• [MATERIAL TO PROCESS]:
+++++

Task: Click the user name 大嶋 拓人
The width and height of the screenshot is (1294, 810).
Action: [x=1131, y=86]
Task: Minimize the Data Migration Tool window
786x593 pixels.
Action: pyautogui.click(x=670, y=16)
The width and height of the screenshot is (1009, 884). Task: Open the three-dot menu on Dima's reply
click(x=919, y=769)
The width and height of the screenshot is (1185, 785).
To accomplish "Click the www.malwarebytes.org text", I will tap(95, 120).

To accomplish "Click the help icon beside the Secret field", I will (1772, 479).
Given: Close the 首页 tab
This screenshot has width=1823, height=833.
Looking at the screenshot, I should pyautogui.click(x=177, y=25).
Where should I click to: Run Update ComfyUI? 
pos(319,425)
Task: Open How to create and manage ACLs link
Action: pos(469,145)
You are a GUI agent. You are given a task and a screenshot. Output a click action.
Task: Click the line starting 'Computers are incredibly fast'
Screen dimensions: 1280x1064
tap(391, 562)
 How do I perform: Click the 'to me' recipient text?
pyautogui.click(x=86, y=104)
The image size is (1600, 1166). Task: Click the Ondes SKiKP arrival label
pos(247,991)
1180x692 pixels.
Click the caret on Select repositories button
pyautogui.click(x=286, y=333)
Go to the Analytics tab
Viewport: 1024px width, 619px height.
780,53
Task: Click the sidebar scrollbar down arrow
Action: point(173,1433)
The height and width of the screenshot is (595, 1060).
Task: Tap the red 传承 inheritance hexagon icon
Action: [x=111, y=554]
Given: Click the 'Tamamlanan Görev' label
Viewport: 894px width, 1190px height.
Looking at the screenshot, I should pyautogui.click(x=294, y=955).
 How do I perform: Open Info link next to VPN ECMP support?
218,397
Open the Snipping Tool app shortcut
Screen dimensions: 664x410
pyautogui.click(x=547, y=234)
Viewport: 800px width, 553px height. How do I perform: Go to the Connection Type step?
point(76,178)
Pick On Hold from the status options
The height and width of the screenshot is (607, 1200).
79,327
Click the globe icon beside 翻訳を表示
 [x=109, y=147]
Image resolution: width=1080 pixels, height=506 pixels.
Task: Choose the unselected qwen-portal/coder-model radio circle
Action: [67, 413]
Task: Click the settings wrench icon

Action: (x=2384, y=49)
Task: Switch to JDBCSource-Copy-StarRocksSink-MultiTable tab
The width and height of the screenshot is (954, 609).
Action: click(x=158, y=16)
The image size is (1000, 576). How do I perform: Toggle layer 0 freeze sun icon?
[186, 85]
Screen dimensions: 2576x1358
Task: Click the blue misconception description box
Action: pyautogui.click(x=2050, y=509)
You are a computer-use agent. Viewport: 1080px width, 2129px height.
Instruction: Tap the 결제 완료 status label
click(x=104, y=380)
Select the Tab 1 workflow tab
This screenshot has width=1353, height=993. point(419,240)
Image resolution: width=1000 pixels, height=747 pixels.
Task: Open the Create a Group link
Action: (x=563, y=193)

+++++

• [EXERCISE]:
The records above should be set down again word for word.

• [OUTPUT FOR THIS TASK]:
Task: Click the user name 大嶋 拓人
The width and height of the screenshot is (1294, 810).
Action: [x=1131, y=86]
Task: Minimize the Data Migration Tool window
786x593 pixels.
Action: pyautogui.click(x=670, y=16)
The width and height of the screenshot is (1009, 884). Task: Open the three-dot menu on Dima's reply
click(x=919, y=769)
The width and height of the screenshot is (1185, 785).
To accomplish "Click the www.malwarebytes.org text", I will tap(95, 120).

To accomplish "Click the help icon beside the Secret field", I will (1772, 479).
Given: Close the 首页 tab
This screenshot has width=1823, height=833.
Looking at the screenshot, I should pyautogui.click(x=177, y=25).
Where should I click to: Run Update ComfyUI? 
pos(319,425)
Task: Open How to create and manage ACLs link
Action: pos(469,145)
You are a GUI agent. You are given a task and a screenshot. Output a click action.
Task: Click the line starting 'Computers are incredibly fast'
Screen dimensions: 1280x1064
tap(391, 562)
 How do I perform: Click the 'to me' recipient text?
pyautogui.click(x=86, y=104)
The image size is (1600, 1166). Task: Click the Ondes SKiKP arrival label
pos(247,991)
1180x692 pixels.
Click the caret on Select repositories button
pyautogui.click(x=286, y=333)
Go to the Analytics tab
Viewport: 1024px width, 619px height.
780,53
Task: Click the sidebar scrollbar down arrow
Action: point(173,1433)
The height and width of the screenshot is (595, 1060).
Task: Tap the red 传承 inheritance hexagon icon
Action: [x=111, y=554]
Given: Click the 'Tamamlanan Görev' label
Viewport: 894px width, 1190px height.
Looking at the screenshot, I should pyautogui.click(x=294, y=955).
 How do I perform: Open Info link next to VPN ECMP support?
218,397
Open the Snipping Tool app shortcut
Screen dimensions: 664x410
pyautogui.click(x=547, y=234)
Viewport: 800px width, 553px height. How do I perform: Go to the Connection Type step?
point(76,178)
Pick On Hold from the status options
The height and width of the screenshot is (607, 1200).
79,327
Click the globe icon beside 翻訳を表示
 [x=109, y=147]
Image resolution: width=1080 pixels, height=506 pixels.
Task: Choose the unselected qwen-portal/coder-model radio circle
Action: [67, 413]
Task: Click the settings wrench icon

Action: (x=2384, y=49)
Task: Switch to JDBCSource-Copy-StarRocksSink-MultiTable tab
The width and height of the screenshot is (954, 609).
Action: click(x=158, y=16)
The image size is (1000, 576). How do I perform: Toggle layer 0 freeze sun icon?
[186, 85]
Screen dimensions: 2576x1358
Task: Click the blue misconception description box
Action: pyautogui.click(x=2050, y=509)
You are a computer-use agent. Viewport: 1080px width, 2129px height.
Instruction: Tap the 결제 완료 status label
click(x=104, y=380)
Select the Tab 1 workflow tab
This screenshot has width=1353, height=993. point(419,240)
Image resolution: width=1000 pixels, height=747 pixels.
Task: Open the Create a Group link
Action: (x=563, y=193)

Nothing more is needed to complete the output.